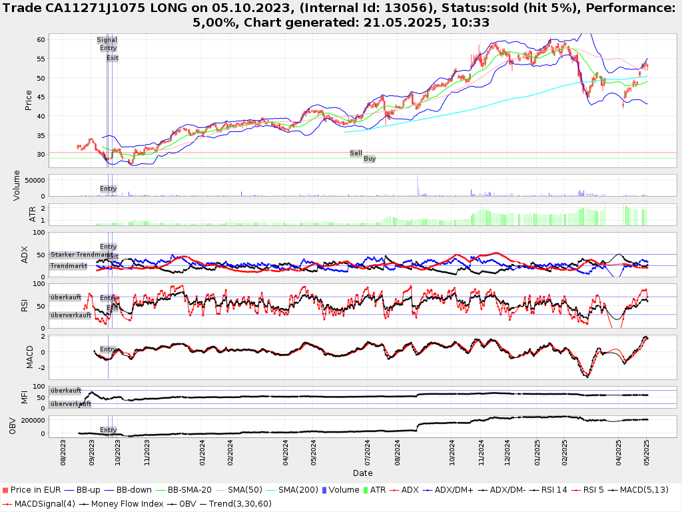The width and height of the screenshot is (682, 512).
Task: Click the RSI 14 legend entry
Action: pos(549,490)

—————

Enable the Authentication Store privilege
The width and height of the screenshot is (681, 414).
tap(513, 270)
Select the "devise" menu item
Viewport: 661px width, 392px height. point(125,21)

—————

● **Work to complete**: Rewrite the material from the line containing "Enable the Authentication Store privilege" through the line containing "Viewport: 661px width, 392px", putting "permission" in place of "privilege" and keeping everything else the same.

● **Worked answer**:
Enable the Authentication Store permission
The width and height of the screenshot is (681, 414).
tap(513, 270)
Select the "devise" menu item
Viewport: 661px width, 392px height. point(125,21)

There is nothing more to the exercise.